Problem: Copy the items below word for word, from the very first line through the line holding "pos(969,744)", inclusive. Leave out the pictures.
--------
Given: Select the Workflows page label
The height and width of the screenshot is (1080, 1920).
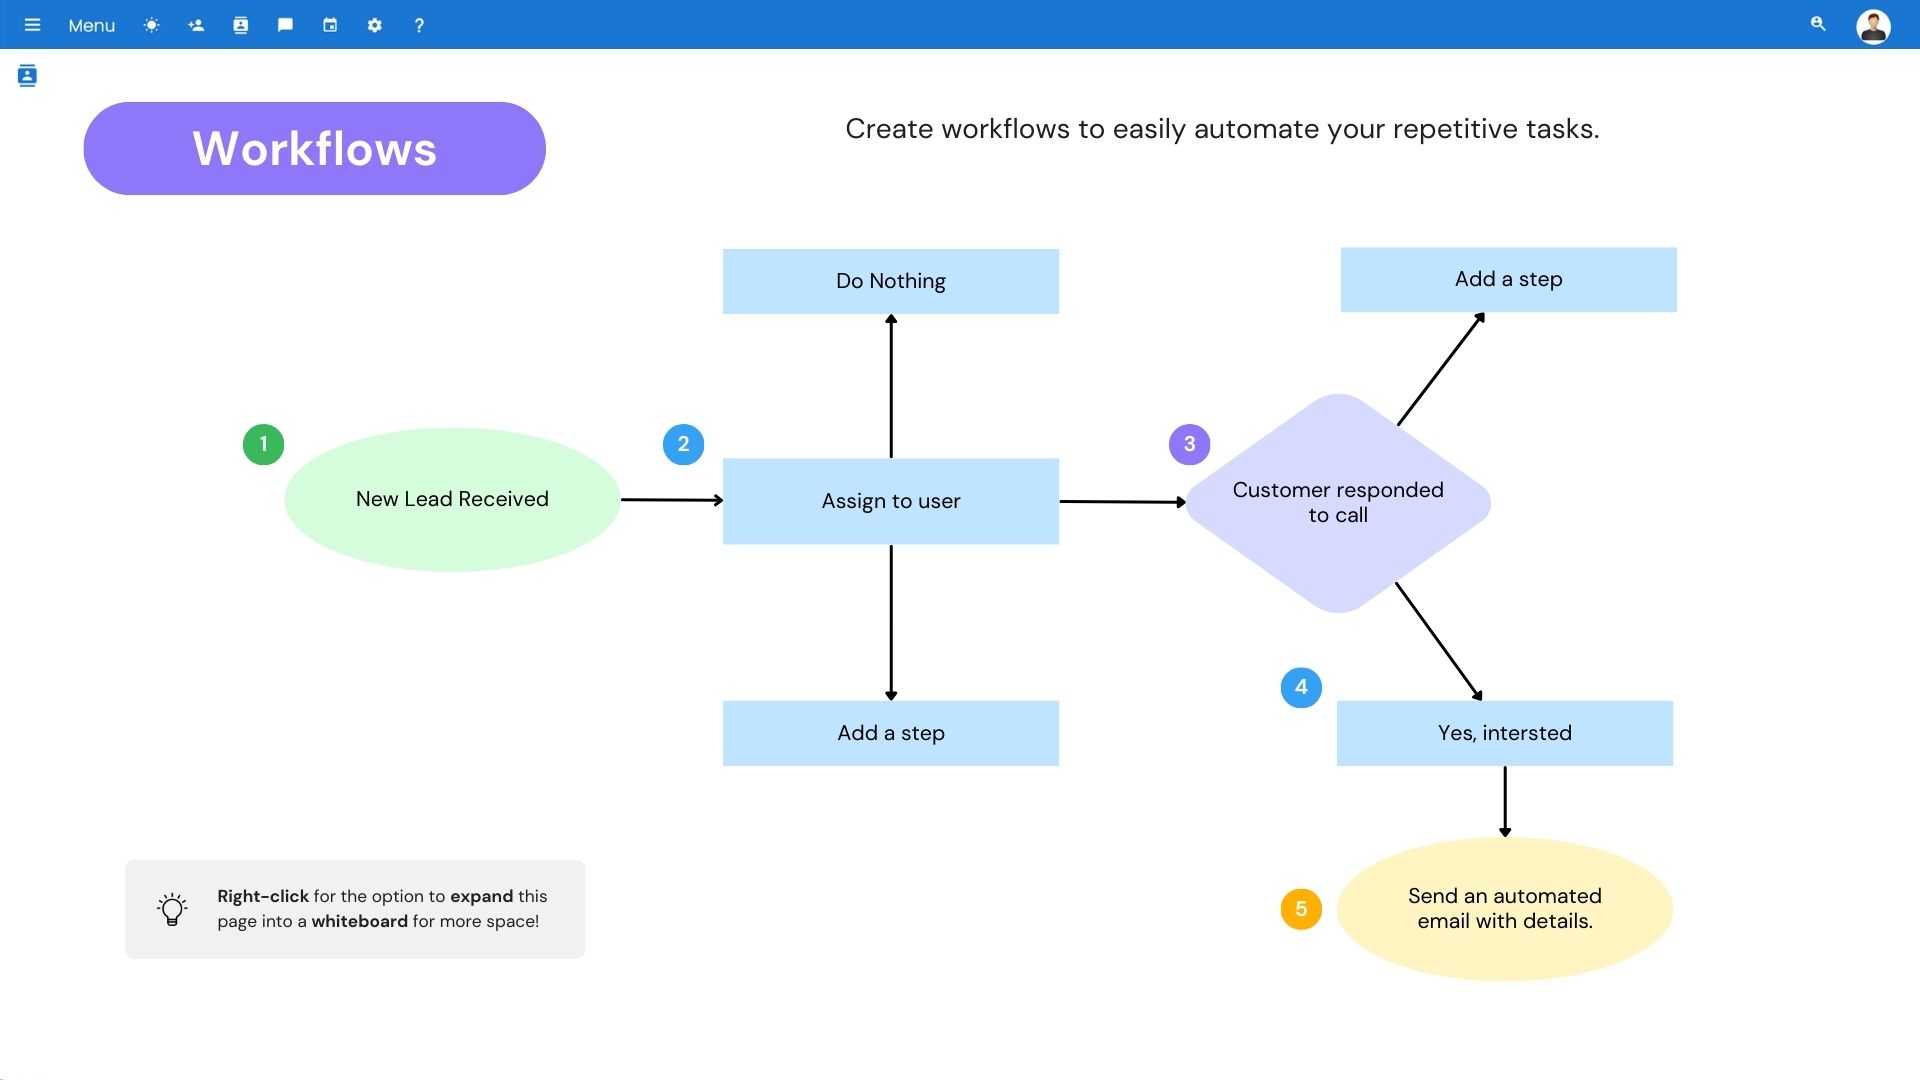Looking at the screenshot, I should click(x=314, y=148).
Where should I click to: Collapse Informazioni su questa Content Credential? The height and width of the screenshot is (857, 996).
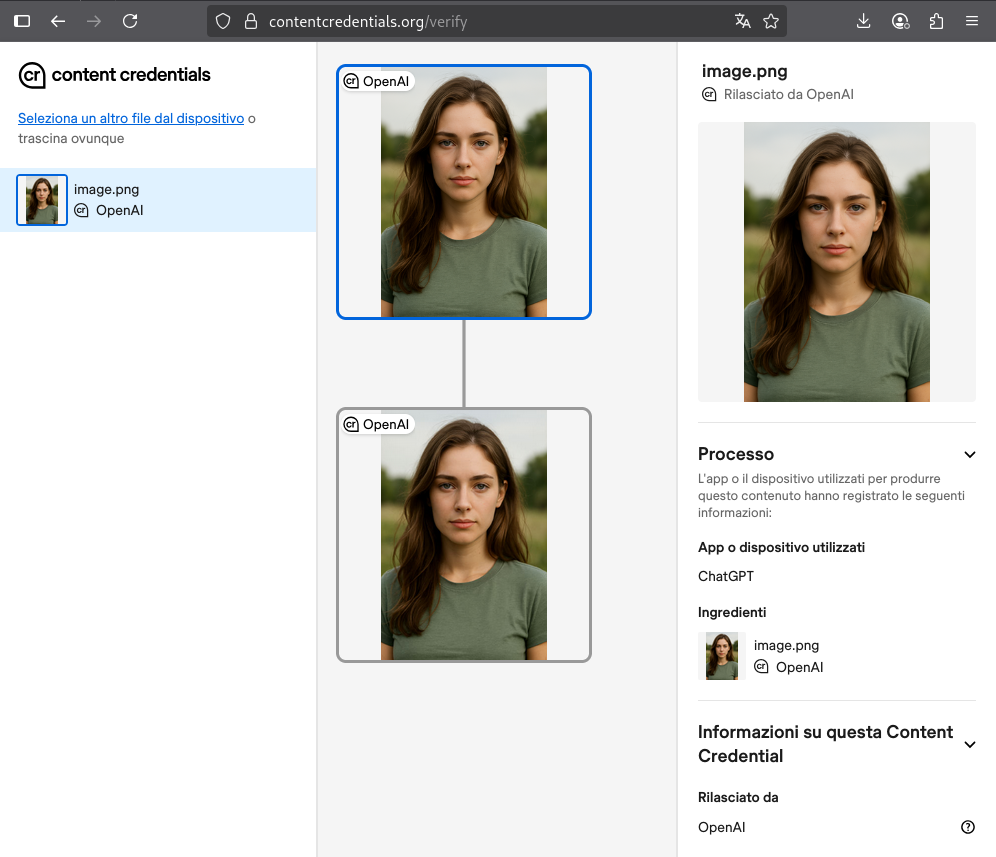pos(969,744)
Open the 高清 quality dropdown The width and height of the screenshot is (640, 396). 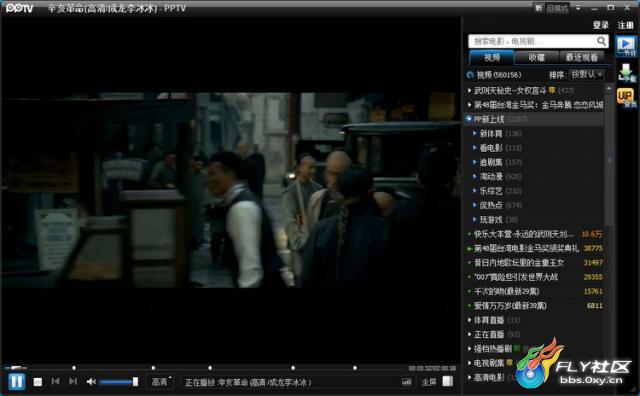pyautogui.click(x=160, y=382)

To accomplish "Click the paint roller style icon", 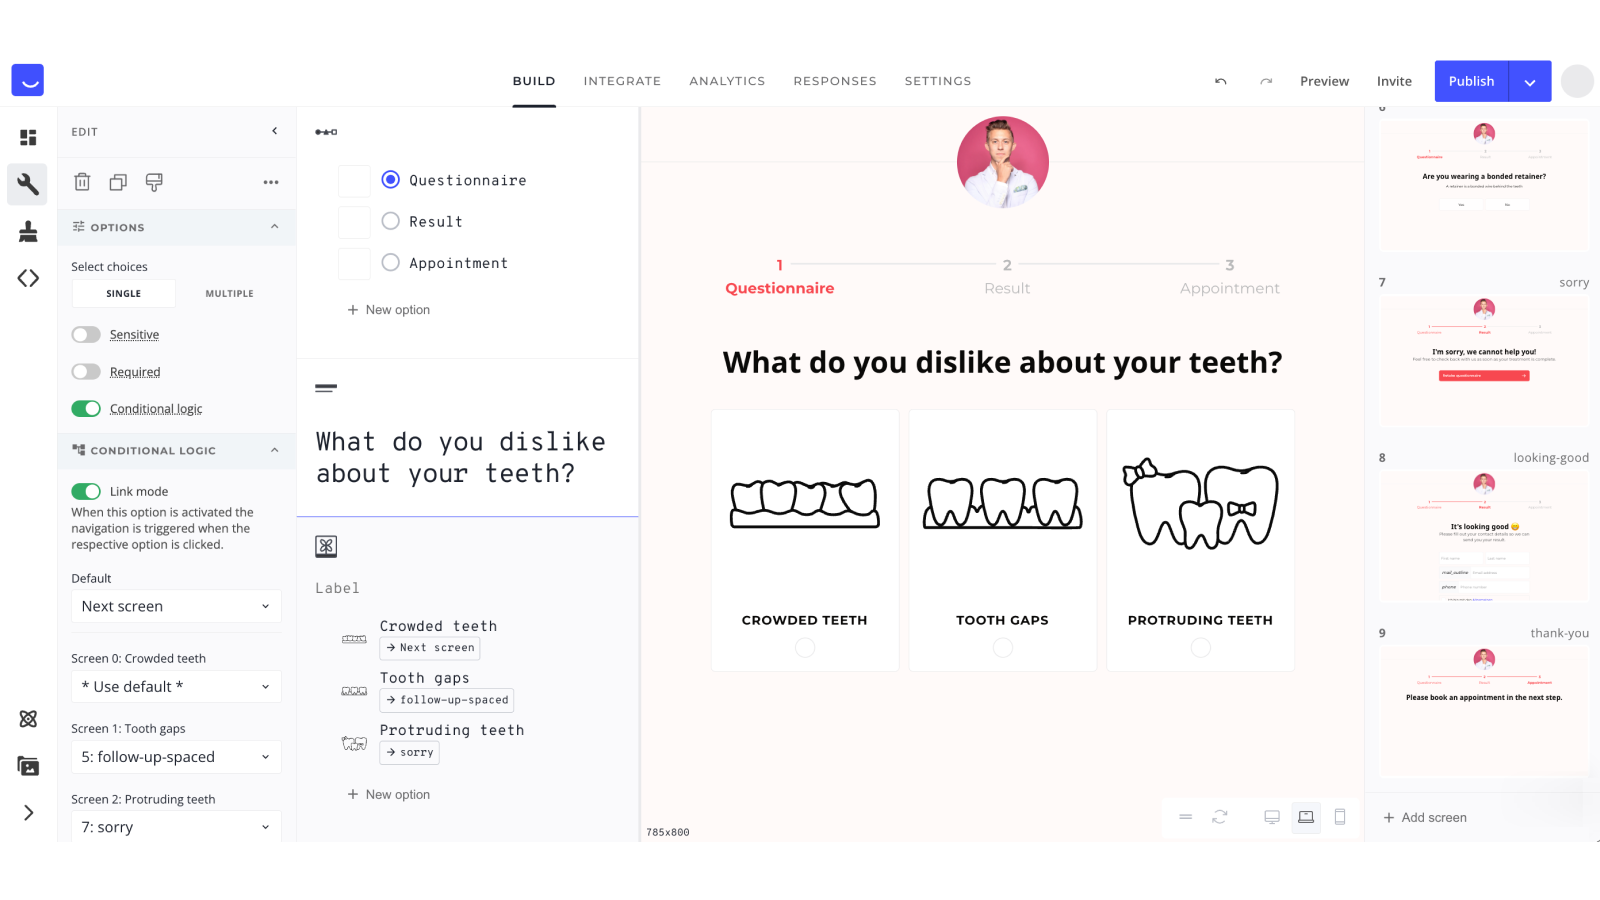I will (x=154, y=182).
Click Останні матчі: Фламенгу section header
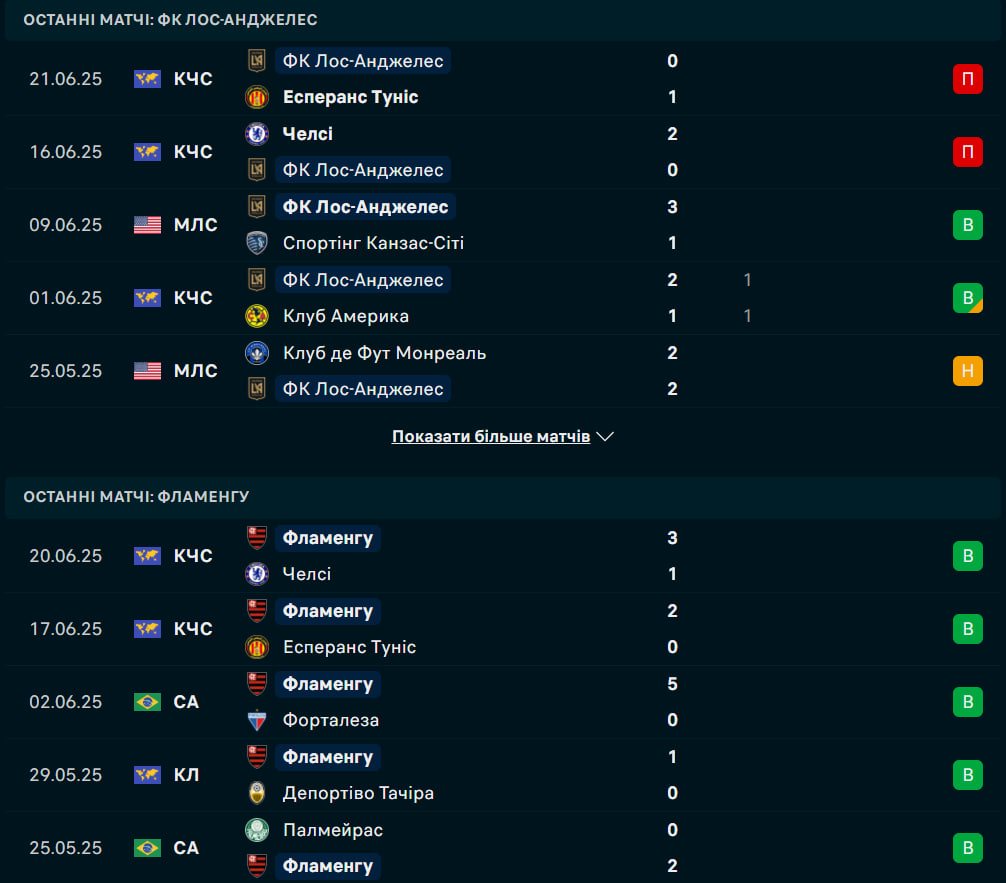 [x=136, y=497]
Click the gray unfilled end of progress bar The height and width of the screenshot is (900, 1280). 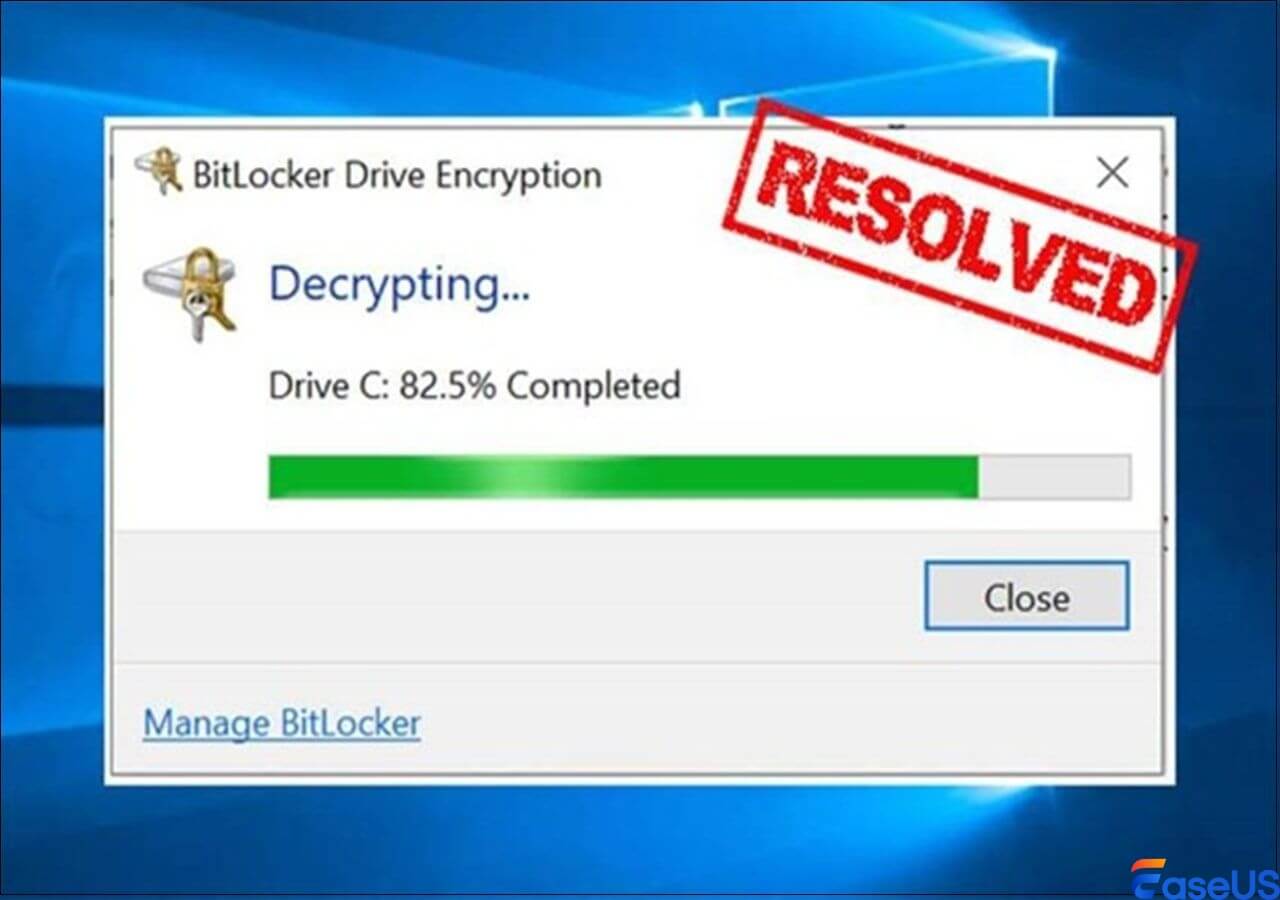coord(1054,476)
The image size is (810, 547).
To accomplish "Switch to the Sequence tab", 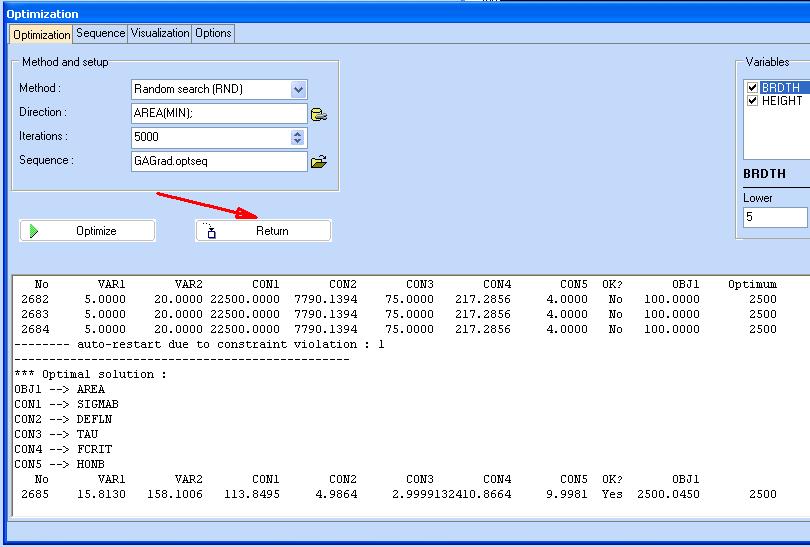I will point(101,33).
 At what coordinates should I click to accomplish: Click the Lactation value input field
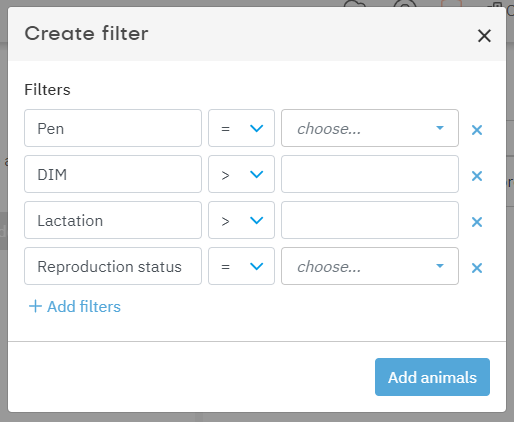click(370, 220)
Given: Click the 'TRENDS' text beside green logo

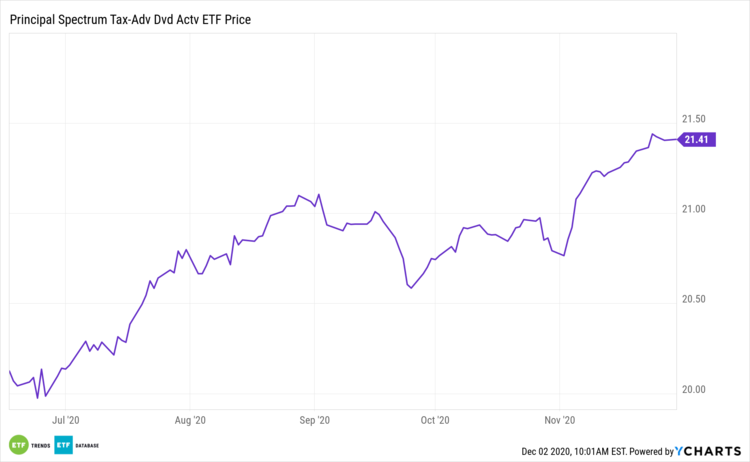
--------
Task result:
Given: Select the Workflows page label
The height and width of the screenshot is (1080, 1920).
Looking at the screenshot, I should click(x=314, y=148).
Where should I click to: Collapse Informazioni su questa Content Credential? The height and width of the screenshot is (857, 996).
pos(969,744)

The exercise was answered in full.